Mudarse es morir un poco. Lo he sentido en el cuerpo. No como una herida, sino como una especie de desprendimiento: dejar atrás paredes que escucharon mis silencios, suelos que guardaron las huellas invisibles de mis pasos, ventanas que enmarcaron mis días. Es una muerte pequeña y cotidiana que me pide enterrar no sólo objetos, sino hábitos, rutinas, la forma en que la luz entraba a las cuatro de la tarde en la cocina y como nunca ocupe ese roof garden por el que me enamoré de esa casa.

Empacar es desenterrar, volver a tocar cosas que creí olvidadas, decidir qué se queda, qué se suelta. Y eso, aunque parezca trivial, duele. No por lo que se va, sino por lo que se transforma. Cada caja sellada es una despedida. Cada cinta adhesiva que se pega tiene el sonido de un adiós.

Mis gatos lo saben, antes que yo. Husmean el caos, olfatean el cambio. Se esconden, se irritan, se vuelven sombra. Cada uno reacciona distinto: Borges, el más valiente inspecciona las cajas como si fuesen enemigos; Sienna, la más temerosa, habita casi todo el tiempo debajo del cajón de mis pinceles, sale sólo a comer, beber y al arenero. Sus cuerpos perciben las rupturas antes de que ocurran. Y Vodka, mi perro labrador, me sigue con una lealtad muda, como si supiera que aunque el mundo se mueva, mientras estemos juntos, todo estará bien.

Hay una tristeza inasible que se queda flotando cuando ves por última vez un espacio que fue tuyo. La cocina que tenía una ventana horizontal por donde entraban nardos y hojas, el patio donde mi esposo colocó una malla para que no escaparan los gatos y donde bebíamos limoncillo con los amigos, no importa si era amplio o estrecho, si lo amé o lo padecí: fue el escenario de una etapa, un trozo de tu vida. Y dejarlo atrás es como arrancar una página que aún no termina de escribirse.

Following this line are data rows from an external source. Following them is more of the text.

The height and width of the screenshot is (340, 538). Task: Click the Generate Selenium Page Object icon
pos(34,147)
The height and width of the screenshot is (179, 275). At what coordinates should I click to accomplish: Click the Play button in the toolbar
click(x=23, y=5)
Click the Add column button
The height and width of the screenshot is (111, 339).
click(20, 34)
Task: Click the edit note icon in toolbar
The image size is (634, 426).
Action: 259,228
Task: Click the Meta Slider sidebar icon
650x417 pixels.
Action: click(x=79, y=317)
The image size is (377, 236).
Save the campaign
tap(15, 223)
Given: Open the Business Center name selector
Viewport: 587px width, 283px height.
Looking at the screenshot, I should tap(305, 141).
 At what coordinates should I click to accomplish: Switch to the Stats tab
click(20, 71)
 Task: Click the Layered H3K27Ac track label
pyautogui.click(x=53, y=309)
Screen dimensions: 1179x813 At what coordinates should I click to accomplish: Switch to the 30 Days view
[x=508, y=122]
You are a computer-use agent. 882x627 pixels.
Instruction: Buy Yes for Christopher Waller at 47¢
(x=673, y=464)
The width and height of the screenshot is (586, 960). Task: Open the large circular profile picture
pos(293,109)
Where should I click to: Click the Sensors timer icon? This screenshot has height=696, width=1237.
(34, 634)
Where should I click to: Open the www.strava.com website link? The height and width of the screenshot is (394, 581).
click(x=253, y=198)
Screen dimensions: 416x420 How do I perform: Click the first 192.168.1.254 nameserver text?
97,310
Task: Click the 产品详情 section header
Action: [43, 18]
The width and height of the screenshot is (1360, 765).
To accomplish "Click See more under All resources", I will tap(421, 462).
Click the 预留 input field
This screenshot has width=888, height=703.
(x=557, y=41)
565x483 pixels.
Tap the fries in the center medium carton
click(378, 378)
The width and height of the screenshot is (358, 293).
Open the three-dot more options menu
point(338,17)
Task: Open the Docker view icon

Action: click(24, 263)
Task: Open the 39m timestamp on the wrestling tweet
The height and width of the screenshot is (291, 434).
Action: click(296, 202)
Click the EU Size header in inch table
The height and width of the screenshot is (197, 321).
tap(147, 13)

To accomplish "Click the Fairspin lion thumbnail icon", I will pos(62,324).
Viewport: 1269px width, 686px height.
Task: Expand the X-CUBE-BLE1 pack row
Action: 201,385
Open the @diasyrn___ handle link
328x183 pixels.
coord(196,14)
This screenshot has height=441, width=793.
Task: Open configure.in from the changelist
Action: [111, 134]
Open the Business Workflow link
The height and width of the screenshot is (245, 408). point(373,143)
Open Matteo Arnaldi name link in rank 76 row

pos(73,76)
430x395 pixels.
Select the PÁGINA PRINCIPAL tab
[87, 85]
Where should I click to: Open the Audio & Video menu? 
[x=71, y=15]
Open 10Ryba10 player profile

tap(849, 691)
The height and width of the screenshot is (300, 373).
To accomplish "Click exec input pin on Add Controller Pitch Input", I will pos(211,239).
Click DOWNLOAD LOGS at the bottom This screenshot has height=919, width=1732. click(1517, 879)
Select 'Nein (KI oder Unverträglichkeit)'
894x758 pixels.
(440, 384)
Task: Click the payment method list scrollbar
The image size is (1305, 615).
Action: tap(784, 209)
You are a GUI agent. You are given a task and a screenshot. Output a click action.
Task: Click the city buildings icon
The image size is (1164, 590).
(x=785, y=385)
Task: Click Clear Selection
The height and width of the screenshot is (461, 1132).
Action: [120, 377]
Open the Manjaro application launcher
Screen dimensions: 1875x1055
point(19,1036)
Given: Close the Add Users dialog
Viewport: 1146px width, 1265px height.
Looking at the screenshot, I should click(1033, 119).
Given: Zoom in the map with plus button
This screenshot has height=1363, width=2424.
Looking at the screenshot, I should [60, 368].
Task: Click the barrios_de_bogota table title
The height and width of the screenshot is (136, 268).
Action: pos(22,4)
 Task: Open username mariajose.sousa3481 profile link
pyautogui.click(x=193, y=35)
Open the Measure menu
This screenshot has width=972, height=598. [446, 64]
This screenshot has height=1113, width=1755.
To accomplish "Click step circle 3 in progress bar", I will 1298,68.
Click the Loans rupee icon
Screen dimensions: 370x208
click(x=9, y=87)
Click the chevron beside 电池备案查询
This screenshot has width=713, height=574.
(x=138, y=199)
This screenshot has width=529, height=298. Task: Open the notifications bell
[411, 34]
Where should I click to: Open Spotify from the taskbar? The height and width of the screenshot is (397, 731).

Pero también hay un temblor dulce en lo desconocido. Una promesa, un susurro: algo nuevo comienza. Y eso también es arte. Habitar un espacio virgen, imaginar cómo resonará tu risa en un cuarto vacío, proyectar tus días sobre paredes aún sin memoria. Hacer museografía en casa, que pintura le queda a cada muro, llegar a un lugar nuevo es empezar a soñarlo.

Como artista, vivo de los símbolos y mudarme es, inevitablemente, una metáfora. De renacimiento, de posibilidad, de tránsito. Es pintar sobre un lienzo ya usado, con capas que se cruzan, con manchas antiguas que aún hablan bajo la pintura fresca. No todo se olvida, algunas cosas se transforman. Los recuerdos viajan en los dobleces de la ropa, en los objetos que insistimos en cargar con nosotros aunque ya no sirvan.

Mi esposo, paciente y fuerte, sostiene los extremos de este puente que construimos entre lo que dejamos y lo que nos espera. Juntos tejemos hogar con lo que tenemos a mano: libros, plantas, tazas, nombres compartidos, la certeza de no estar solos. Y con nuestros compañeros peludos somos una caravana extraña y hermosa: cinco gatos, un perro grande y dos corazones humanos, intentando domesticar el vértigo de cambiar.

Cada mudanza me recuerda que pertenecer no es estar, sino habitar. Habitar es más que ocupar un espacio: es permitir que algo te toque, te transforme, te nombre. Y en cada nuevo lugar, hay una parte de mí que despierta diferente.

No dejo atrás un hogar. Lo llevo conmigo.